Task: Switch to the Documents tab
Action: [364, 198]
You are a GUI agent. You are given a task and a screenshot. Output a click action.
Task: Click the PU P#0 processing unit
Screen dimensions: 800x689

...

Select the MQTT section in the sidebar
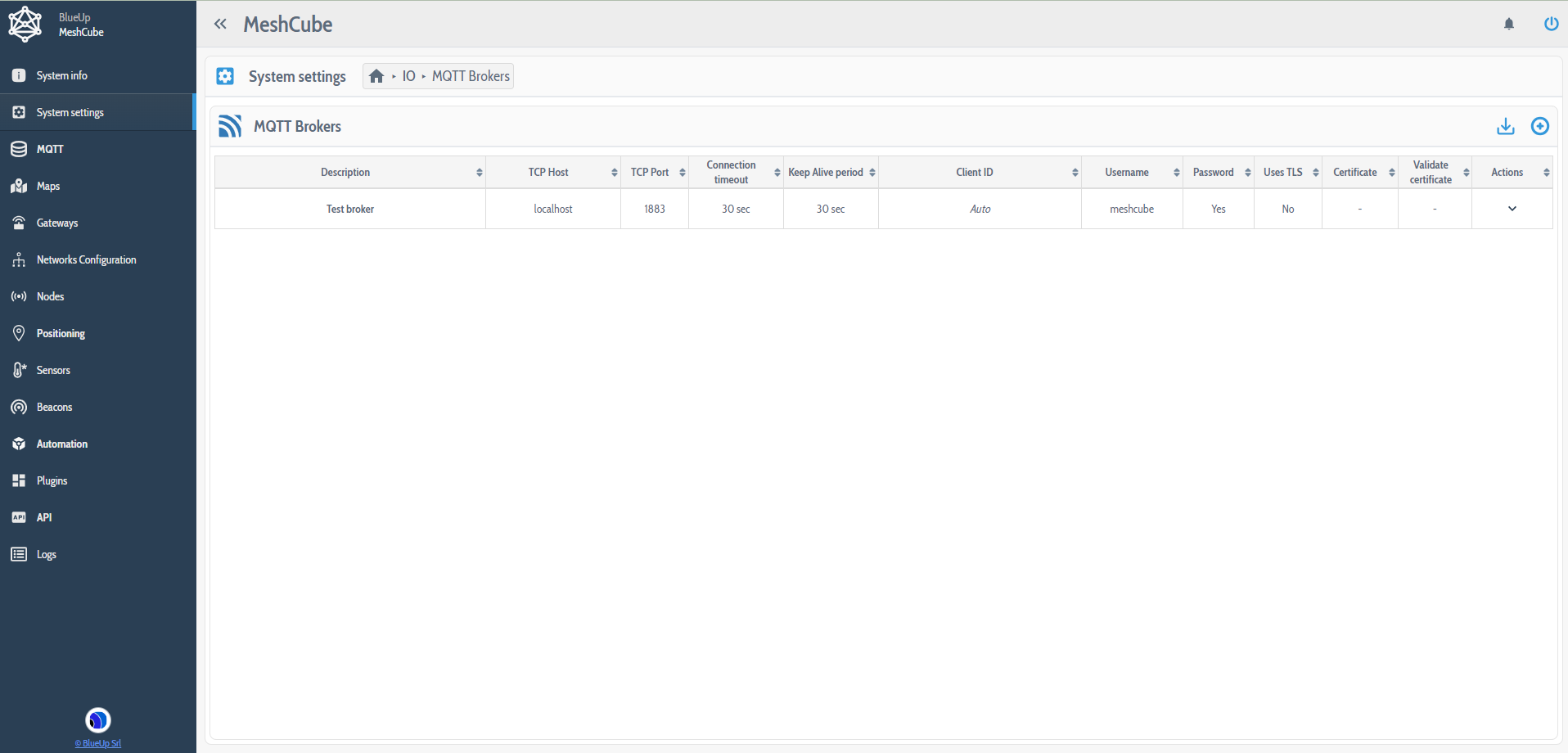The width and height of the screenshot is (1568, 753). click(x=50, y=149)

--

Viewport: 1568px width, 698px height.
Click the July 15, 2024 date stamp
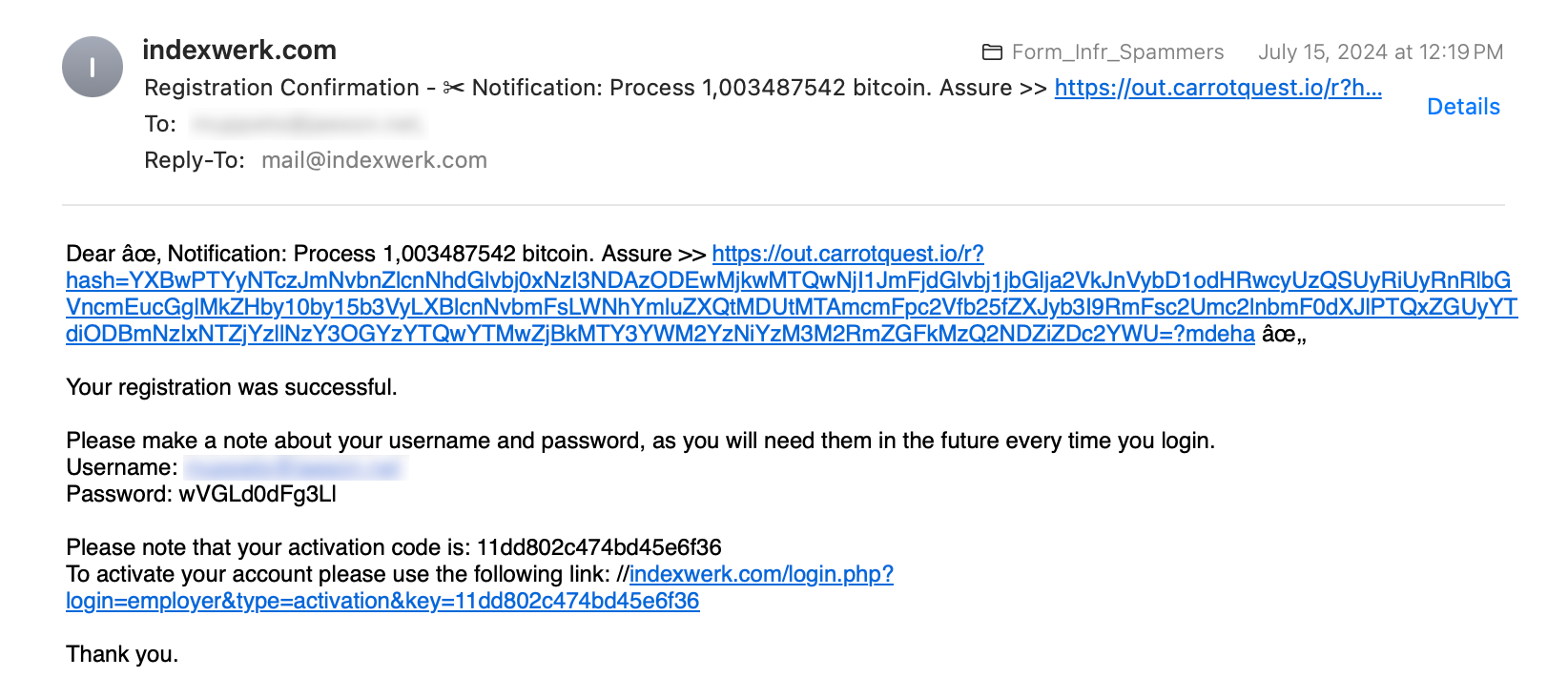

What is asked
Return the part of the listing that opens with the line containing "Task: Switch to the Documents tab" and closes with the line containing "Screen dimensions: 800x689", keeping every line as it stands.

Exercise response
Task: Switch to the Documents tab
Action: [364, 198]
You are a GUI agent. You are given a task and a screenshot. Output a click action.
Task: Click the PU P#0 processing unit
Screen dimensions: 800x689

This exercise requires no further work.